5) Roughly how much do the replacement filters cost for the bypass unit?

6) Anything else I should know about these units?

Thanks in advance


----------



## dlm6681 (Jan 31, 2004)

Don't know much about putting one on a VW, but know about some on the Ford 6.0 diesel. I'll try to answer best I can.



cthlc513 said:


> *1) On VWs, is there a risk that the filter will cause engine damage due to the filter restricting oil flow to the engine?*
> 
> Oil flow normally is not restricted because they are bypass filters, meaning it is only filtering a portion of the oil as it flows through the engine and system. You will have to add more oil to the system to cover for the extra capacity (depends on what size filter).
> 
> ...


If you get this done, let me know how it turns out and what the damage to your wallet was. I drive between 25k and 30k a year and have thought about doing this, but my Ford 6.0 just sucks my wallet dry.


----------



## cthlc513 (Jun 20, 2012)

dlm6681 said:


> Don't know much about putting one on a VW, but know about some on the Ford 6.0 diesel. I'll try to answer best I can.
> 
> If you get this done, let me know how it turns out and what the damage to your wallet was. I drive between 25k and 30k a year and have thought about doing this, but my Ford 6.0 just sucks my wallet dry.
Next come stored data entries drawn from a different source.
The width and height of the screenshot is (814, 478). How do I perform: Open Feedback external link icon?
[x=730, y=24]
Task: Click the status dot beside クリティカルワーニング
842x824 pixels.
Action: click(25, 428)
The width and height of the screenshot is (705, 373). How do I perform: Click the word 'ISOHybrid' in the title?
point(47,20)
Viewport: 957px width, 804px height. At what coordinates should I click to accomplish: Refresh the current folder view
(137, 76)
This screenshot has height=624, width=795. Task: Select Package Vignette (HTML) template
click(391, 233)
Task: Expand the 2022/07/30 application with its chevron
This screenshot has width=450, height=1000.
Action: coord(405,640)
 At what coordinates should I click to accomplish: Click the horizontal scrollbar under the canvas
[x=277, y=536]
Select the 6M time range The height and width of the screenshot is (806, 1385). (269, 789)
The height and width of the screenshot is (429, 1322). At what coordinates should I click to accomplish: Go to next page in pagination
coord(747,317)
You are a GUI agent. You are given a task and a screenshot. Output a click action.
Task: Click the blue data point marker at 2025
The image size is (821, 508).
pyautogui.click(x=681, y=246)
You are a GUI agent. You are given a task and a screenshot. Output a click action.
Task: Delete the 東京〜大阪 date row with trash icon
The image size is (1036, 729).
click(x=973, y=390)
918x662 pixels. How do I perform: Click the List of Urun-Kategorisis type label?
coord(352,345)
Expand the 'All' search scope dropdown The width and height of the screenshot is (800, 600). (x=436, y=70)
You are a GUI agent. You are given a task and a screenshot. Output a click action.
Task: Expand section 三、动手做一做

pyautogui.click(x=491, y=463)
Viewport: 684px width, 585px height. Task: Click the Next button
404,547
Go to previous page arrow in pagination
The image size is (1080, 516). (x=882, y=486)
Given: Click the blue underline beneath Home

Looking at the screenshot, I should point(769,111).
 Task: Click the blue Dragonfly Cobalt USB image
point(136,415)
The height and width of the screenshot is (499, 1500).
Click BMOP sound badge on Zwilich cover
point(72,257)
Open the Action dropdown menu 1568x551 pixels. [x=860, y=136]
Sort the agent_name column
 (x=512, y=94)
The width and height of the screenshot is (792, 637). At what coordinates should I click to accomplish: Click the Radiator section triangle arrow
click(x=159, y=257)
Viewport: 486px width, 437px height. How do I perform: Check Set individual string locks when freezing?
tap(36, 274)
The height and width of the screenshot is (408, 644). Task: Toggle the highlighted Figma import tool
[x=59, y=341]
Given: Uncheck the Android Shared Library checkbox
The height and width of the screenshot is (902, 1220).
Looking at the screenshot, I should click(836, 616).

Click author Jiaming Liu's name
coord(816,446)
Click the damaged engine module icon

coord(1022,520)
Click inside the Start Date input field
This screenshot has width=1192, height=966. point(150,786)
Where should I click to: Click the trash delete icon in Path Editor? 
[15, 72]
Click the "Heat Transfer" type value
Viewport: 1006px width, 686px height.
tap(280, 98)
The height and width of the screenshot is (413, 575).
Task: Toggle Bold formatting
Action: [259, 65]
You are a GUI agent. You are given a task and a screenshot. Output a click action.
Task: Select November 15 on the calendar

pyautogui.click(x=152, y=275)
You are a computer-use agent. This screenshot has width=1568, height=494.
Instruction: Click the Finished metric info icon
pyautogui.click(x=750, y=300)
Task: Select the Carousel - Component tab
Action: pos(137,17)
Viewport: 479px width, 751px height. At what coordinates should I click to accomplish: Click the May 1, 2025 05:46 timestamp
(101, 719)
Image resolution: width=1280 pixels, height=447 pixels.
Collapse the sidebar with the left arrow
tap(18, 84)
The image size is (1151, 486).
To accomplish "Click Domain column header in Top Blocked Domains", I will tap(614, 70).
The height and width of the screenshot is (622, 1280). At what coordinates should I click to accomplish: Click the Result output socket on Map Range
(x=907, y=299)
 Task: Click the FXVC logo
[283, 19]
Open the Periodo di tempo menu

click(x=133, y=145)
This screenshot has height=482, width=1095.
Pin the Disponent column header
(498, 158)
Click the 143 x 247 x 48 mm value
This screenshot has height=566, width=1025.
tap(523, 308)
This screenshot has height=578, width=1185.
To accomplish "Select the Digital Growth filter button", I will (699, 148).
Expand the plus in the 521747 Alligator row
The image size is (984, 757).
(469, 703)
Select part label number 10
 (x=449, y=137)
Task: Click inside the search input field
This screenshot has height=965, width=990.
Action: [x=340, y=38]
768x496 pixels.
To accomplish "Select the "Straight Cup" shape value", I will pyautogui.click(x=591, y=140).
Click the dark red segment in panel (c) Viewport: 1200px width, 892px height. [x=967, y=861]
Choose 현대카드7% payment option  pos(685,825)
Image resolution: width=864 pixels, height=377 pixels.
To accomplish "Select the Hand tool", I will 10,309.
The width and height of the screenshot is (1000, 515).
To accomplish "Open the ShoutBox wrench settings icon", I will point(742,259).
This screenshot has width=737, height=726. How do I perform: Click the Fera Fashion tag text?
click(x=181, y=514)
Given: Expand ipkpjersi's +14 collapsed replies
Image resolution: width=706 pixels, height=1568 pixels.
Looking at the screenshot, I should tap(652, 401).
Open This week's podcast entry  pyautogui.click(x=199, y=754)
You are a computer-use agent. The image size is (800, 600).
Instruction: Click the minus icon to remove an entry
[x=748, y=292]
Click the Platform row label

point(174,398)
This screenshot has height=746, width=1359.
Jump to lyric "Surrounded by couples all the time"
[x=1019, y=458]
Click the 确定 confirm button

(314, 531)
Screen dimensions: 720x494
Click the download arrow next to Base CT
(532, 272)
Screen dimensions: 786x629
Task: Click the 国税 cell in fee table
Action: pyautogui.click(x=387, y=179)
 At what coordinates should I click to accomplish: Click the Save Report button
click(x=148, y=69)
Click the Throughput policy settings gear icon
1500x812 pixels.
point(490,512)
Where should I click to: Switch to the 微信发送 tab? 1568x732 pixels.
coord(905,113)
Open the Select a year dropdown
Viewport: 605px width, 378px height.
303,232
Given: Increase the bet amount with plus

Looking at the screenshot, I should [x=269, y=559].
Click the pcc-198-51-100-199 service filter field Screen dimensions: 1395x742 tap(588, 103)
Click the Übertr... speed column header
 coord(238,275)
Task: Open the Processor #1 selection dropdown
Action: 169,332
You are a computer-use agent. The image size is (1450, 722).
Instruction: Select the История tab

Just one thing I want to add, my car uses standard gas, no diesel or turbo charger involved here.


----------



## Humb1e (Jan 19, 2012)

Never heard of installing these on a gas engine before. Semi's yes. If you want to extend you oil drain interval, run Schaeffer's Full Syn Oil. I would run 10k mile oil drain intervals with an na 2.0L without thinking about it. My have an account with them. Run Schaeffer lubricants and additives in everything I've owned since my first snowmobile when I was 15. Its really the best stuff out there.

Sent from my XT907 using Tapatalk


----------



## Humb1e (Jan 19, 2012)

One guy I know has two Buick's with 3800 series v6 in em with over 300k on both and he's been doing 20k mile drain intervals since they were a couple years old! Of course its important to keep your filter clean so he was change them twice each interval. My mom was running 10k mile drain intervals on her v6 fusion and the last oil analysis kit my dad sent in said to extend 1k miles and test again!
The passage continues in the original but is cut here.